- [WHAT IS NEEDED] If a line in the data holds "folder", copy that line out in full.

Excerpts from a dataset
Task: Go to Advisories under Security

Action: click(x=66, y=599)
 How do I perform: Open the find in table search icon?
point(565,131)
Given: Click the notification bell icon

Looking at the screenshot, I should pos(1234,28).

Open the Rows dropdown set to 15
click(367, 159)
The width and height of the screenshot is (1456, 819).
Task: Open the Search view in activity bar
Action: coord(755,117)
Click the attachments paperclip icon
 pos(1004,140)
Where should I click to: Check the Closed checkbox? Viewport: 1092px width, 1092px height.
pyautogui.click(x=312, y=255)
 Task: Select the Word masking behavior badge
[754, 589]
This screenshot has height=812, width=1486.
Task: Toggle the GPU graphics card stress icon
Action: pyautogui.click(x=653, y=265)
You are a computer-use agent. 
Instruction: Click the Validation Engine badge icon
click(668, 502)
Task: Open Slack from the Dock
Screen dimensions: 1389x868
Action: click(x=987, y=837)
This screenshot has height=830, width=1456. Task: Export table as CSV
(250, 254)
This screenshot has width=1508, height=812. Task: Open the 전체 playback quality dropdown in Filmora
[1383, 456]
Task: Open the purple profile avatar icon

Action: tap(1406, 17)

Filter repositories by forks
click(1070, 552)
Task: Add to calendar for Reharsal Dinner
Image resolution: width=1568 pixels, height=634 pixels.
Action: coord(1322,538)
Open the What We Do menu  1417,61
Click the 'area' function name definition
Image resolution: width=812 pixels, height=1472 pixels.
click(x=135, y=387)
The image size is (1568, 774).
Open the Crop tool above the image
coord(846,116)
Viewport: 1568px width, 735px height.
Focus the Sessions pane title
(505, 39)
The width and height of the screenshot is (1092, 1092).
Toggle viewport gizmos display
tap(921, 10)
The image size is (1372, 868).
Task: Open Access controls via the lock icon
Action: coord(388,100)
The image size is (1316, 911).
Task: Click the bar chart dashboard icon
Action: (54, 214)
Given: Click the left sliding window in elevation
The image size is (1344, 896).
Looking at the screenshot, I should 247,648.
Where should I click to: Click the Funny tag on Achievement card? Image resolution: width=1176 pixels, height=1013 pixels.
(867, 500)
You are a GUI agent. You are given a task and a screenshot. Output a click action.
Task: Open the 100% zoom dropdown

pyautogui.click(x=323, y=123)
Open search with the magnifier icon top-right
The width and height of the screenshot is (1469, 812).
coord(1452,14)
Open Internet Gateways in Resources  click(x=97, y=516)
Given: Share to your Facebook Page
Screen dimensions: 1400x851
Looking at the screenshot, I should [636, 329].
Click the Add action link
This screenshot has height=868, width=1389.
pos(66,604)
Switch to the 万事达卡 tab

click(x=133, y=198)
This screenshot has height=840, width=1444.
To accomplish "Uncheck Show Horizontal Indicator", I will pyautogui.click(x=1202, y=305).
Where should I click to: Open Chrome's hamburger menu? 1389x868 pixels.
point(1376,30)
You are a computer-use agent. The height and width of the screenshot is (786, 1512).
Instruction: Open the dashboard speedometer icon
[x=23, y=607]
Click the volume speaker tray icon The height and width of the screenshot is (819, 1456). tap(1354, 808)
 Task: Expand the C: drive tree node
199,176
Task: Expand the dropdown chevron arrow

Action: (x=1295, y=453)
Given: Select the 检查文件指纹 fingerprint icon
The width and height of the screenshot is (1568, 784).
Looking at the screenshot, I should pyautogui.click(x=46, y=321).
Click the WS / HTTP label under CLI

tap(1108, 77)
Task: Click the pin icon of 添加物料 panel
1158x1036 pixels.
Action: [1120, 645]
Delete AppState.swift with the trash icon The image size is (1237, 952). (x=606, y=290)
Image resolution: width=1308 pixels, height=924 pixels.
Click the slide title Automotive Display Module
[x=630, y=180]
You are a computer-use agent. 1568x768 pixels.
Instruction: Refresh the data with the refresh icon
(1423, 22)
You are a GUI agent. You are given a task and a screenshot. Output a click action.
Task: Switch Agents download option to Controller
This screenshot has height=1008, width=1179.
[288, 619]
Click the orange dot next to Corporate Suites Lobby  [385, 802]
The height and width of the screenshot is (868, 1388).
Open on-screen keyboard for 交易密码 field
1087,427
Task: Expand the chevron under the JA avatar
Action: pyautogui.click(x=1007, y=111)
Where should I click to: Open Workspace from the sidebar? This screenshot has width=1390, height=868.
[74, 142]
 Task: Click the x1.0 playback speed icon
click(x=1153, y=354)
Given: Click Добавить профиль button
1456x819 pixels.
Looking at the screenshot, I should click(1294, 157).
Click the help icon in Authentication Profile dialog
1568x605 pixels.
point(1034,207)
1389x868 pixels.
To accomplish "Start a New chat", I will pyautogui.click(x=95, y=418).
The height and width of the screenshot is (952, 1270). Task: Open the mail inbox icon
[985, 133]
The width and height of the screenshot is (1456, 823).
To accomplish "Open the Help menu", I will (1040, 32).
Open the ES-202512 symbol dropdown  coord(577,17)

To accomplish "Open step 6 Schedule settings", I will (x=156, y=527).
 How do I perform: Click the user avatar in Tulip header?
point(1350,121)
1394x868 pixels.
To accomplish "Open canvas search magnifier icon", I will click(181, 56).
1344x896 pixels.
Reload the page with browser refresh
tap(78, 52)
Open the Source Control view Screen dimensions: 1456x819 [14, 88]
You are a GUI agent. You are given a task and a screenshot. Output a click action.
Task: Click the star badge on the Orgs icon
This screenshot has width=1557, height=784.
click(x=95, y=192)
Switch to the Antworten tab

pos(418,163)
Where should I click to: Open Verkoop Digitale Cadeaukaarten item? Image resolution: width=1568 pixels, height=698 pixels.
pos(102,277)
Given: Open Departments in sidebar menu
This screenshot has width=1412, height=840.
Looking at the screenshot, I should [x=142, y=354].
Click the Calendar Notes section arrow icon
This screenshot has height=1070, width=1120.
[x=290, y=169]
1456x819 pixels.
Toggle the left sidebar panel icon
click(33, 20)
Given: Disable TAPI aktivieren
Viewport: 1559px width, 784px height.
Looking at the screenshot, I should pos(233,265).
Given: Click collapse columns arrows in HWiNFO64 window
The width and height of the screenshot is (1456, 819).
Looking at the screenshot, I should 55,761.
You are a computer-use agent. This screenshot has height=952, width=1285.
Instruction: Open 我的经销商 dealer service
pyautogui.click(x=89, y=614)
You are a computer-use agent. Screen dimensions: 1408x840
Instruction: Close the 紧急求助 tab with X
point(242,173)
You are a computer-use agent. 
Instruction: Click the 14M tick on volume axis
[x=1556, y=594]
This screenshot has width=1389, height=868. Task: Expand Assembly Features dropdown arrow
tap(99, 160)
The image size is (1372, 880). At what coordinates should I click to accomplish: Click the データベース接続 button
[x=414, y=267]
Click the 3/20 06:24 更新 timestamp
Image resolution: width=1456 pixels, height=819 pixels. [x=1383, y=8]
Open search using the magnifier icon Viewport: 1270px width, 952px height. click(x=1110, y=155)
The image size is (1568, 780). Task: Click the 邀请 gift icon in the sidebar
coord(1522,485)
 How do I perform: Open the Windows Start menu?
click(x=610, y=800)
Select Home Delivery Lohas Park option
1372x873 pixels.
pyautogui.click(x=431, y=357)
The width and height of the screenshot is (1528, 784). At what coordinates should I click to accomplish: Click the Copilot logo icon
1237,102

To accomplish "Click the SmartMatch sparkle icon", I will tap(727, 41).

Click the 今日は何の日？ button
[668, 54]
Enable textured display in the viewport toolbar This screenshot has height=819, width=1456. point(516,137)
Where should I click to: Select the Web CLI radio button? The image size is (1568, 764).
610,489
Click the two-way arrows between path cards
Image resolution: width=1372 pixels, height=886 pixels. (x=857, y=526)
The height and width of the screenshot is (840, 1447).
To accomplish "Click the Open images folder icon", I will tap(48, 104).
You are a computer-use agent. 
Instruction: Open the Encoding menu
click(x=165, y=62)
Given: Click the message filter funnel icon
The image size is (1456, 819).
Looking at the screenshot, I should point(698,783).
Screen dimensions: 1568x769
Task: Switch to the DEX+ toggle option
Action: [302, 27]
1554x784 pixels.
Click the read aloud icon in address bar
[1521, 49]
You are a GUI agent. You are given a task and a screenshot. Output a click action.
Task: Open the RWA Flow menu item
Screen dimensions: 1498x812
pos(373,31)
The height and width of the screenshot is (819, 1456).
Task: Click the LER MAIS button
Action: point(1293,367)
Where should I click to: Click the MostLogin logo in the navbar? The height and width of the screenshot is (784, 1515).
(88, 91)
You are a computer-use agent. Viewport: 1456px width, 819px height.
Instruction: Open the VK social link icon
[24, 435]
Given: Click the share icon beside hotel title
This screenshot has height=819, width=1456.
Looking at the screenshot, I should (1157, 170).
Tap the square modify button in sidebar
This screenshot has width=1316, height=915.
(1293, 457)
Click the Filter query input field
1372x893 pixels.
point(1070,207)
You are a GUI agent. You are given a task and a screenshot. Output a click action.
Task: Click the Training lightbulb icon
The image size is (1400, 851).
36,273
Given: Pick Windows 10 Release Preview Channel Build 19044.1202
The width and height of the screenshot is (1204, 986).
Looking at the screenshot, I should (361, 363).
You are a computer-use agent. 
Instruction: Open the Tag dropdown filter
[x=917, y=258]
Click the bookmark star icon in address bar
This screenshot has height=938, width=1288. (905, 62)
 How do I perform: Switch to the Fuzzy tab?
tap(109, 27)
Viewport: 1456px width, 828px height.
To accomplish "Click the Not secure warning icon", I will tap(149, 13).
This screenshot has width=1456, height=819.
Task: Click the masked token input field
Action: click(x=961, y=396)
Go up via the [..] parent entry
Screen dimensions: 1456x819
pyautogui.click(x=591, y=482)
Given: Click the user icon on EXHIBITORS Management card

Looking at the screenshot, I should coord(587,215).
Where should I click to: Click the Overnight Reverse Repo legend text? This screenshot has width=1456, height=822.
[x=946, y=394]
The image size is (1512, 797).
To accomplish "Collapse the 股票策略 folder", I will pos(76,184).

- [WRITTEN RESPONSE]
To accomplish "Click the Open images folder icon", I will tap(48, 104).
To accomplish "Collapse the 股票策略 folder", I will pos(76,184).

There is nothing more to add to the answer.